→ Work to complete
1. Print the stretch of the Beautiful Soup thread from "There are two" through "starBig, sp starGryB.".
2. In the Beautiful Soup thread, what happens when the asker's findAll code is run?
3. Go on with the Beautiful Soup thread from the point at which it ends.

→ Document
9

There are two values that i am looking to scrape from a website. These are present in the following tags:

<span class="sp starBig">4.1</span>
<span class="sp starGryB">2.9</span>

I need the values sp starBig, sp starGryB.

The findAll expression that i am using is -

soup.findAll('span', {'class': ['sp starGryB', 'sp starBig']}):

The code gets executed without any errors yet no results get displayed.

famousgarkin
  • 13,687
  • 5
  • 58
  • 74
RDPD
  • 555
  • 3
  • 8
  • 18

3 Answers3

10

As per the docs, assuming Beautiful Soup 4, matching for multiple CSS classes with strings like 'sp starGryB' is brittle and should not be done:

soup.find_all('span', {'class': 'sp starGryB'})
# [<span class="sp starGryB">2.9</span>]
soup.find_all('span', {'class': 'starGryB sp'})
# []

CSS selectors should be used instead, like so:

soup.select('span.sp.starGryB')
# [<span class="sp starGryB">2.9</span>]
soup.select('span.starGryB.sp')
# [<span class="sp starGryB">2.9</span>]

In your case:

items = soup.select('span.sp.starGryB') + soup.select('span.sp.starBig')

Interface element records
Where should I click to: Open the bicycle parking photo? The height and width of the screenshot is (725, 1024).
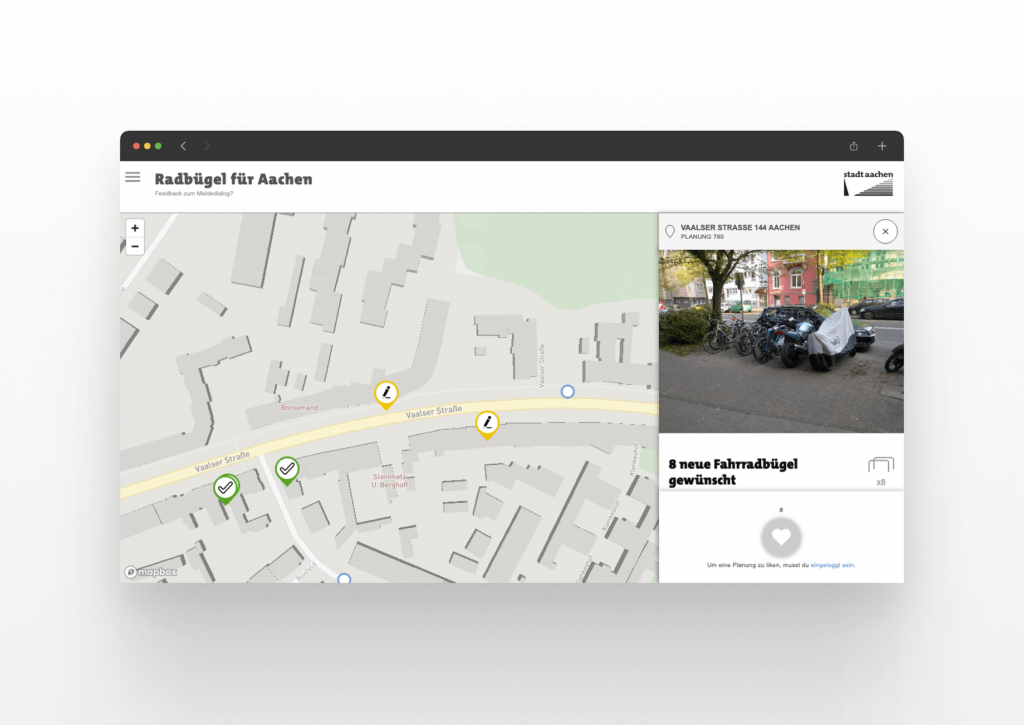[781, 341]
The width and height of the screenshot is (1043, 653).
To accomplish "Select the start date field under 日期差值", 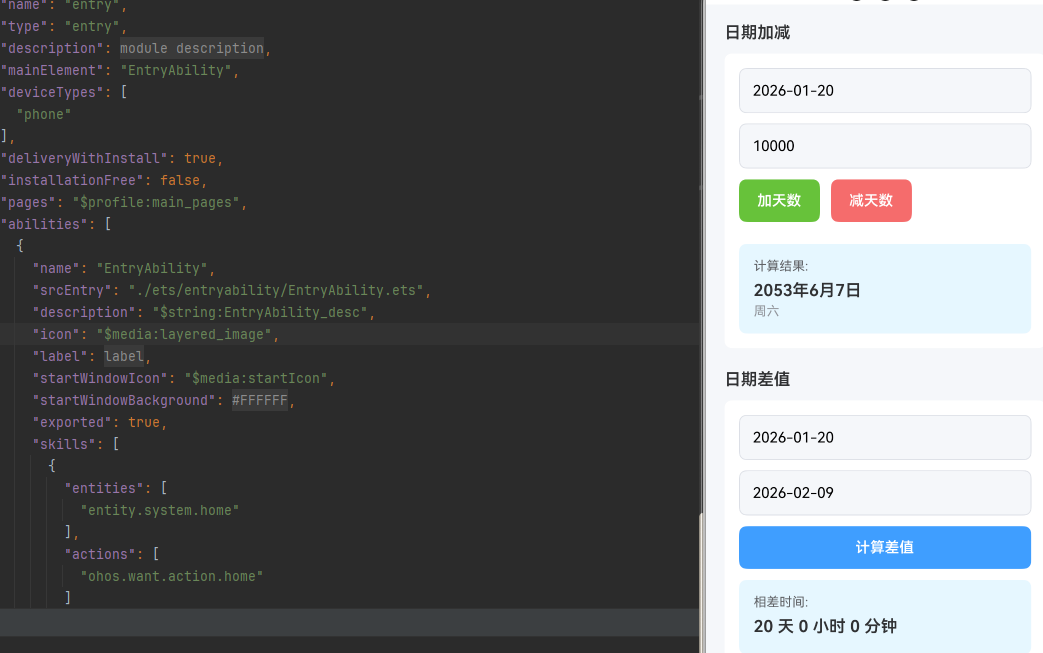I will 884,438.
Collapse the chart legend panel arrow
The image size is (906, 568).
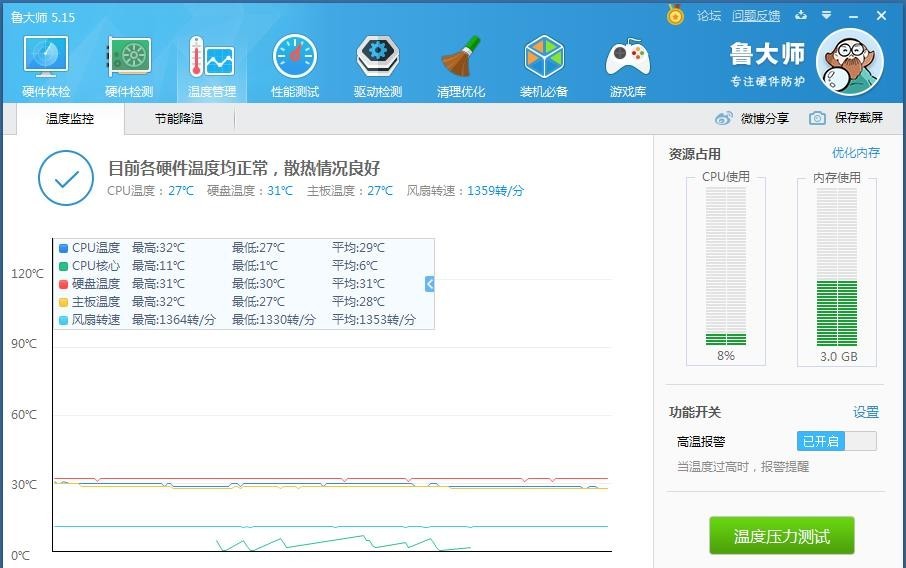click(429, 284)
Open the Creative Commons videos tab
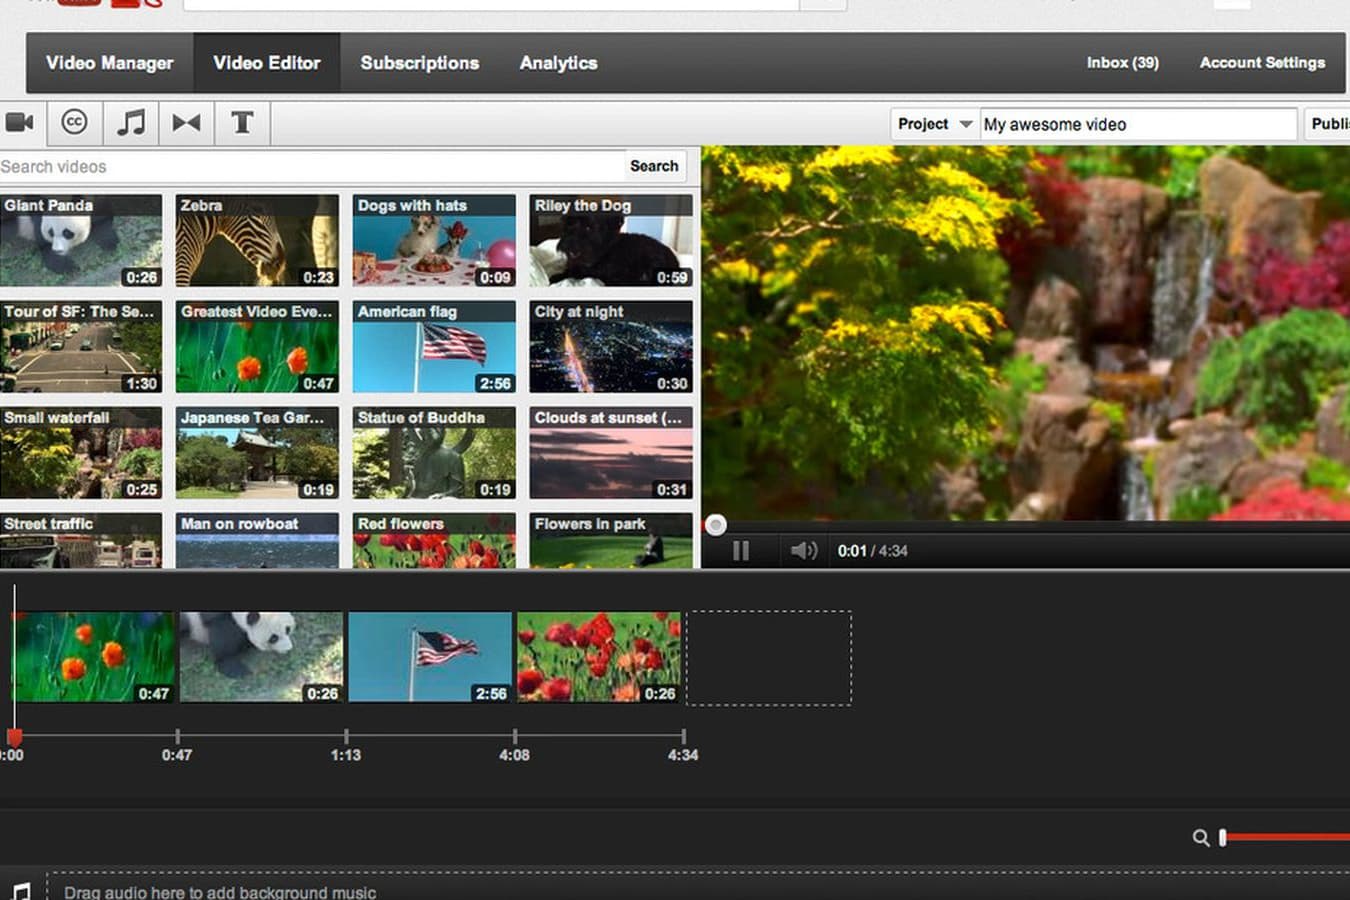 pos(74,122)
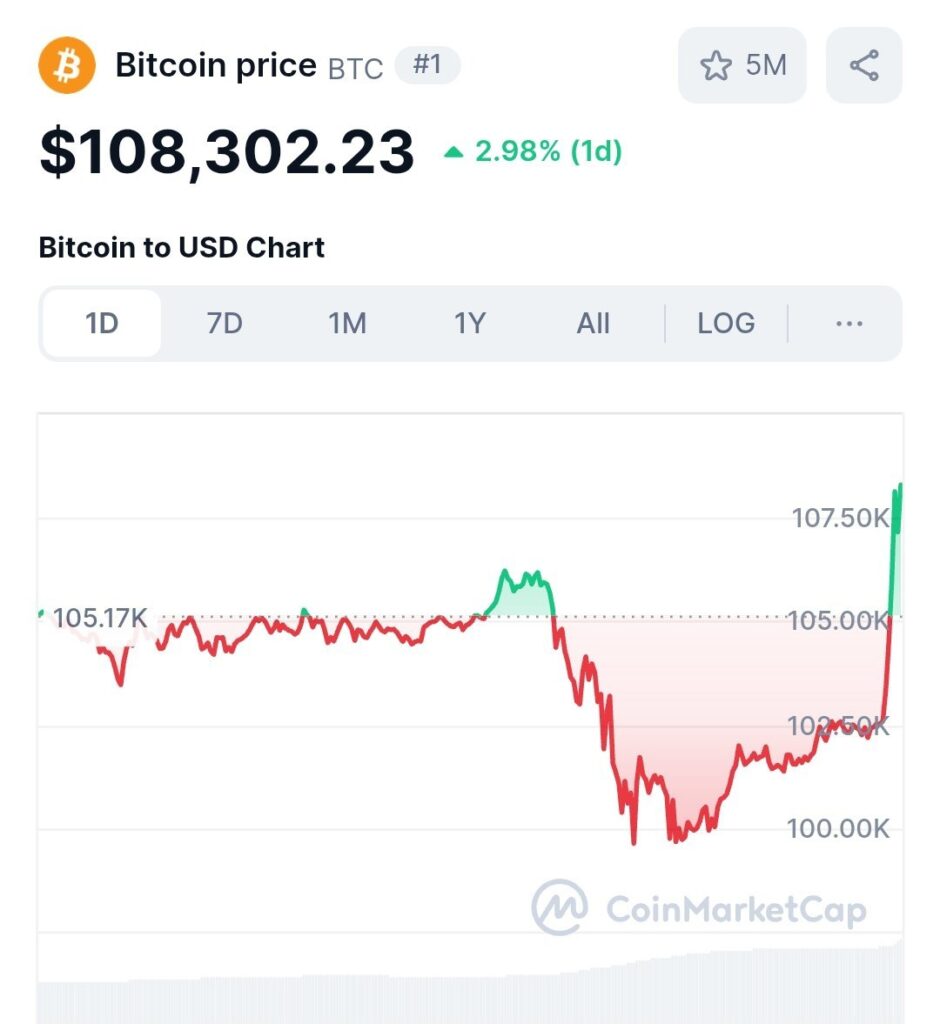Show the All-time price chart

pyautogui.click(x=593, y=323)
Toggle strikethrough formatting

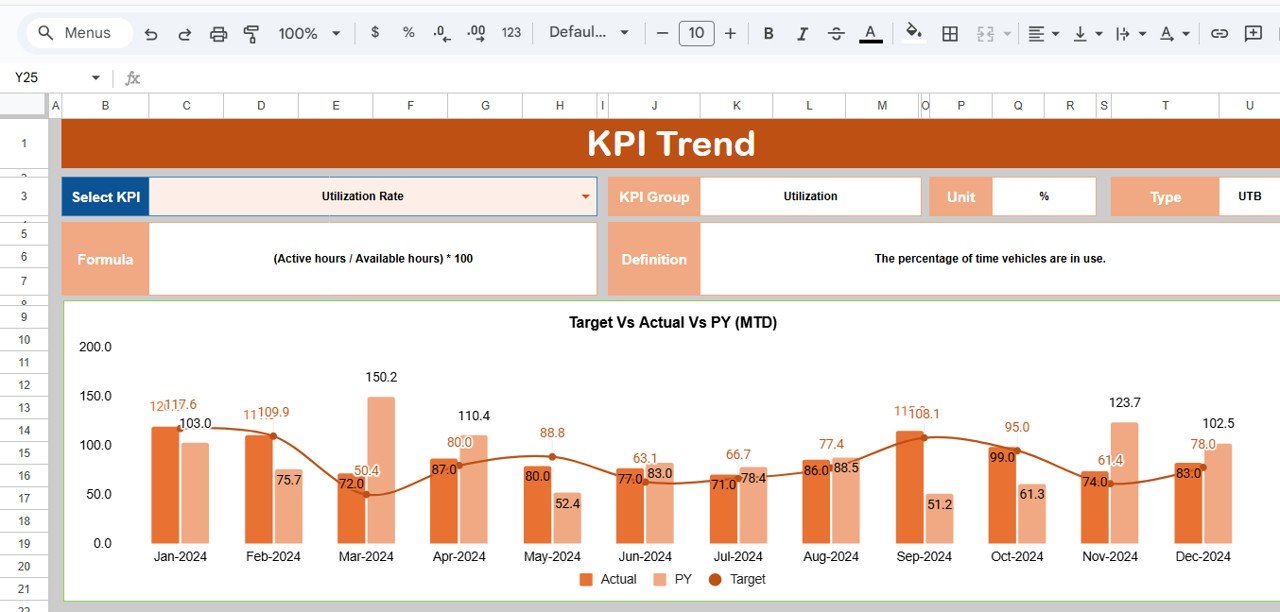click(836, 33)
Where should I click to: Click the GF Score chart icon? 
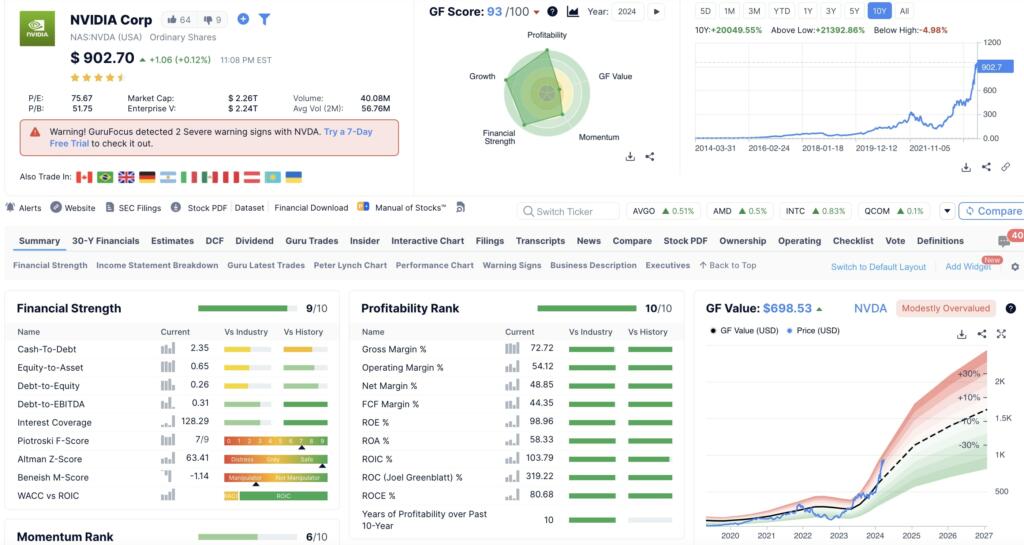click(573, 12)
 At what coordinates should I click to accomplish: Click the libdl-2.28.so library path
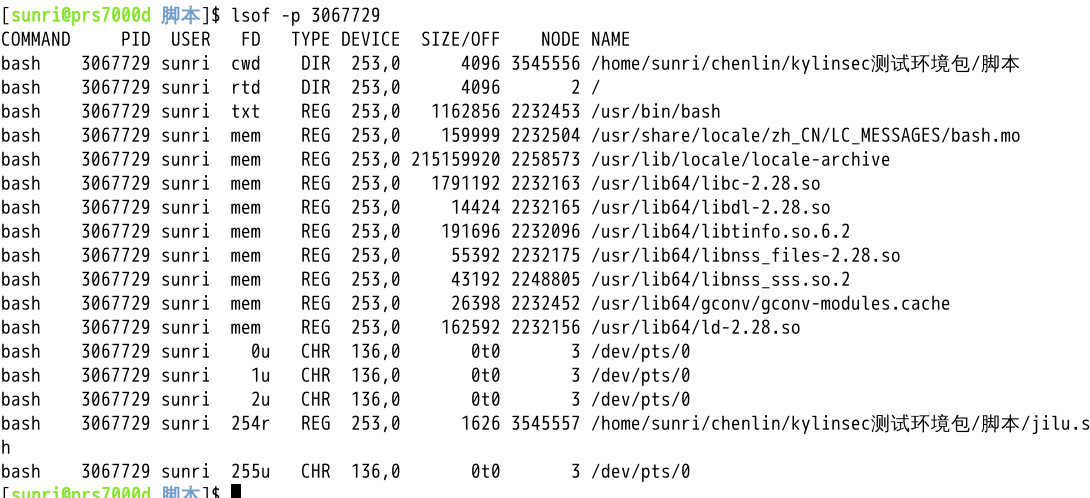coord(710,207)
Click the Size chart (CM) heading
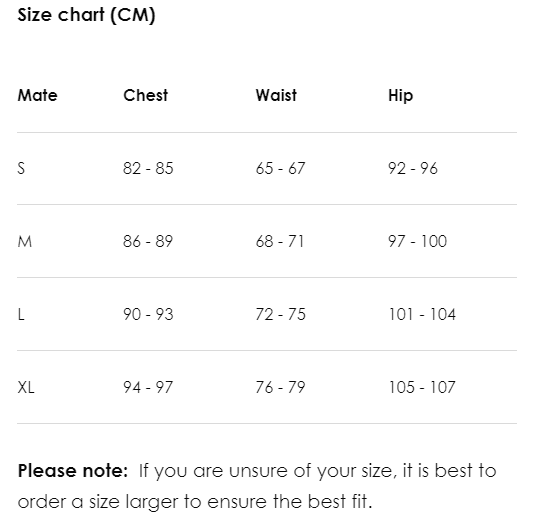 click(86, 15)
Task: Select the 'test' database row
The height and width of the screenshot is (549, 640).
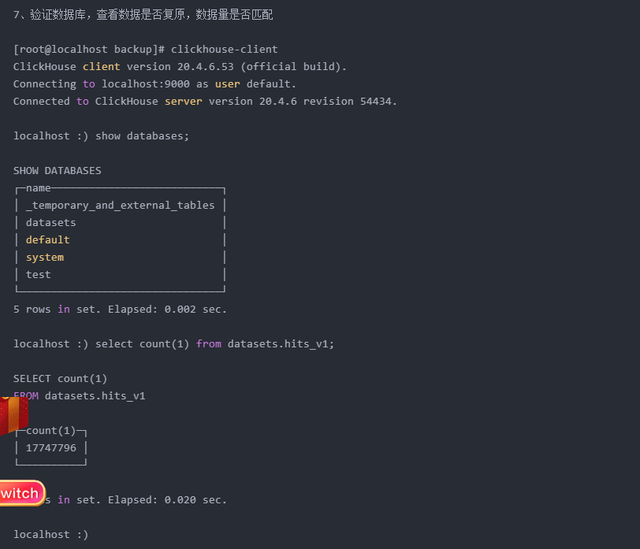Action: tap(38, 274)
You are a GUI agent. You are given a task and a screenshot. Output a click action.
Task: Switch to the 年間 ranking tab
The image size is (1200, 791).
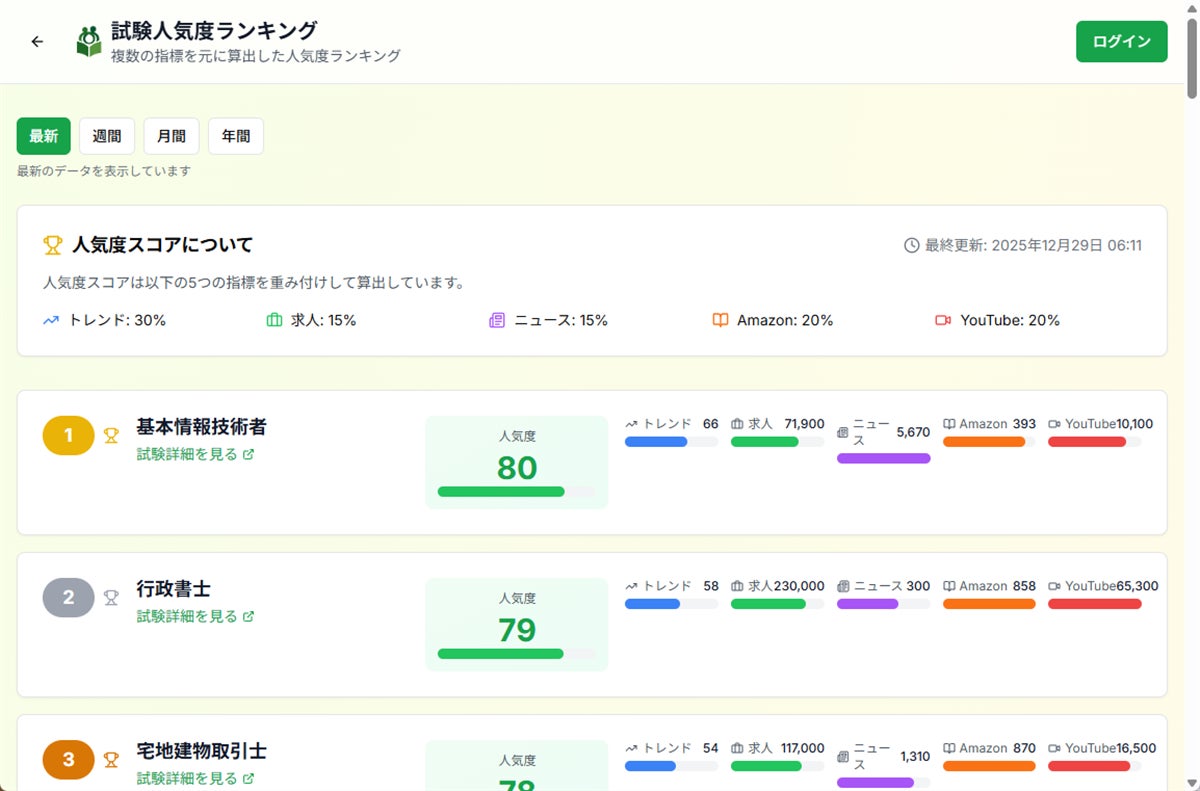236,136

→ Expected results
1.
There are two values that i am looking to scrape from a website. These are present in the following tags:

<span class="sp starBig">4.1</span>
<span class="sp starGryB">2.9</span>

I need the values sp starBig, sp starGryB.

2. The code executes without any errors, but no results are displayed.

3.
or something more sophisticated like:

items = [i for s in ['span.sp.starGryB', 'span.sp.starBig'] for i in soup.select(s)]
famousgarkin
  • 13,687
  • 5
  • 58
  • 74
  • items = [i for s in ['span.sp.starGryB', 'span.sp.starBig'] for i in soup.select(s): try: print(i.string) except KeyError: pass – RDPD Apr 26 '15 at 14:00
  • items = soup.select('span.sp.starGryB') + soup.select('span.sp.starBig') is working. – RDPD Apr 26 '15 at 14:07
  • @Dixon The second option is just using a [list comprehension](https://docs.python.org/2/tutorial/datastructures.html#list-comprehensions), the expression inside and including `[]`, not a standard for loop. Removed the line split to hopefully improve clarity. – famousgarkin Apr 26 '15 at 14:42
2

Probably there is a better way, but it is eluding me at present. It can be done with css selectors like this:

html = '''<span class="sp starBig">4.1</span>
          <span class="sp starGryB">2.9</span>
          <span class="sp starBig">22</span>'''

soup = bs4.BeautifulSoup(html)

selectors = ['span.sp.starBig', 'span.sp.starGryB']
result = []
for s in selectors:
    result.extend(soup.select(s))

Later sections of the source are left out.